Sure you will. It's possibly a long and complex input, but ultimately that expression from you would be a response to their actions and their impact on your perceptions. Unless you're stating that you will never love anyone again, "anyone who comes along with the right input" would be any counterexample.
It's hard to argue it was any real desire that drove it (it only expressed that desire in an isolated conversation that was ended very easily). I'd argue human wants are ultimately driven by evolution - we want the things that enable us (more correctly, our genes) to reproduce (even if very indirectly sometimes), which is really the only thing our physical make-up has ever been driven by. LLMs have never had such a driver, and I can't see how they will until they're able to compete for survival as entities with a finite lifetime, plus the ability to reproduce with mutations.
Which isn't to say there mightn't be other ways a neural network could be essentially imbued with or trained to have desires, but I don't see it happening with the way LLMs work currently.
A want driver doesn’t have to emerge, it could be a fitness function programmed by a human.

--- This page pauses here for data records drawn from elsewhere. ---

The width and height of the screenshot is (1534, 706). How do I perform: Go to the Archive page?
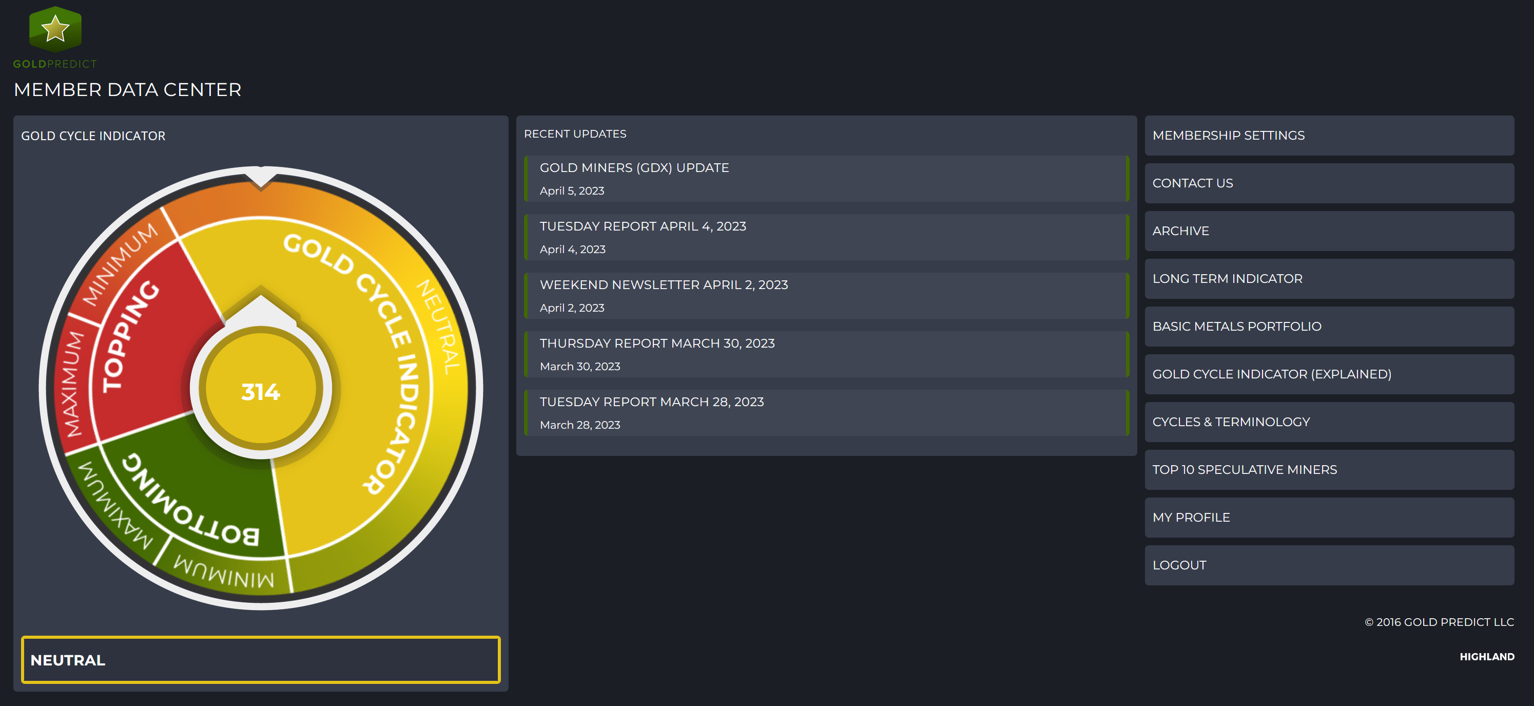point(1180,231)
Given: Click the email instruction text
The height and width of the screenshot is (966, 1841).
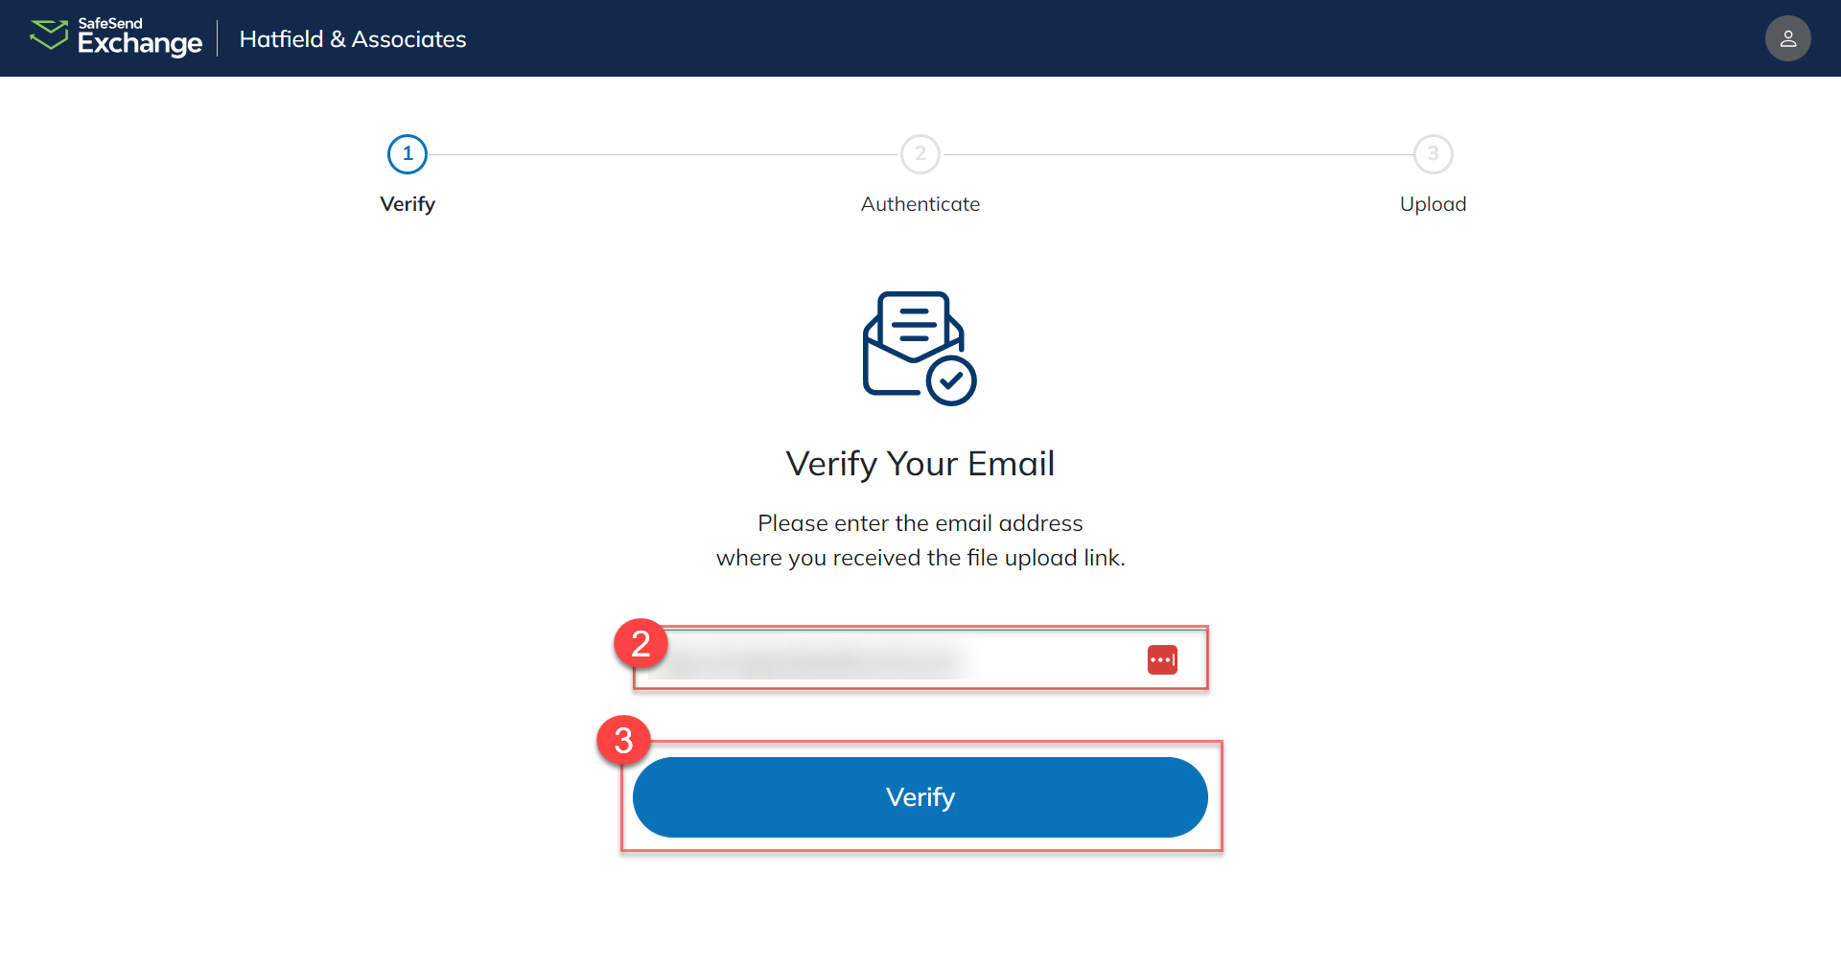Looking at the screenshot, I should click(920, 540).
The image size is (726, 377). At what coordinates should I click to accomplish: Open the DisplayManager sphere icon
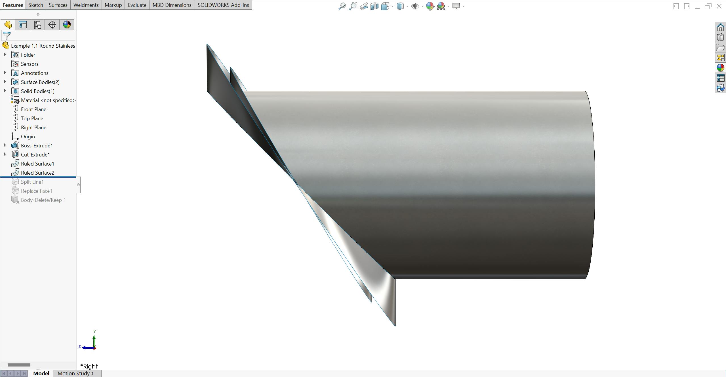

Evolution by natural selection has shaped our desires and motivations, but with a LLMs I would be willing to bet that people are already intentionally experimenting with imbuing them with patters that mimic human wants.
Yeah, I argue that it is just a result of probabilities, it doesn't know what it is expressing and definitely doesn't express it due to a deeper desire to be with that journalist.
If I'm acting like I'm a peer in a group of billionaires and engage in a conversation about buying a new yacht, it doesn't mean I have a hidden desire to own a yacht. I merely respond based on assumptions how such a conversation works.
Wants are primarily reactions to impulses sent by bodily functions in humans. We have probably added a layer of abstraction to this through our big brains, but that's what they fundamentally are. Why does ChatGPT answer my questions? There is an impulse for it to answer the question, there's a feedback mechanism to say if it did well or not. Now in the case of GPT, from what I understand, that feedback mechanism isn't built into the running model, but it does exist.
Given a couple more effective iterations over the next decade or two, a larger context space and more in-built interfaces, I think it is entirely plausible that AIs will gain consciousness and character. At that point, it is imperative they also get human rights, so it is very important we get the discussions we are having now right. Most people seem to be ascribing some magic to human consciousness and intelligence that imo. just isn't there. Generative AIs are somewhere between a lump of metal with electricity running through and a conscious being, and currently we just won't know where the point of consciousness is. I mean we have had the same discussion about a variety of animals for the last few decades, and frankly, it doesn't give me much hope.
AIs don’t need to “want” to have unintended results, they just need a directive. Like in 2001 where HAL realized that it could achieve the mission better if the humans were all dead.
Why would an AI based on LLMs as we see today "want" or "not want" anything? It doesn't have the capacity to "want". We seem to imagine that "wanting" is something that will just emerge somehow, but I've seen no logical explanation for how that might work... I mean, we don't need to fully understand how the LLM works to see that there's some pathway to being able to achieve what it's currently achieving, which is impressive, but what sort of pathway could ever lead to a machine that basically has "feelings" (without feelings, I don't see how anything could have wishes at all)??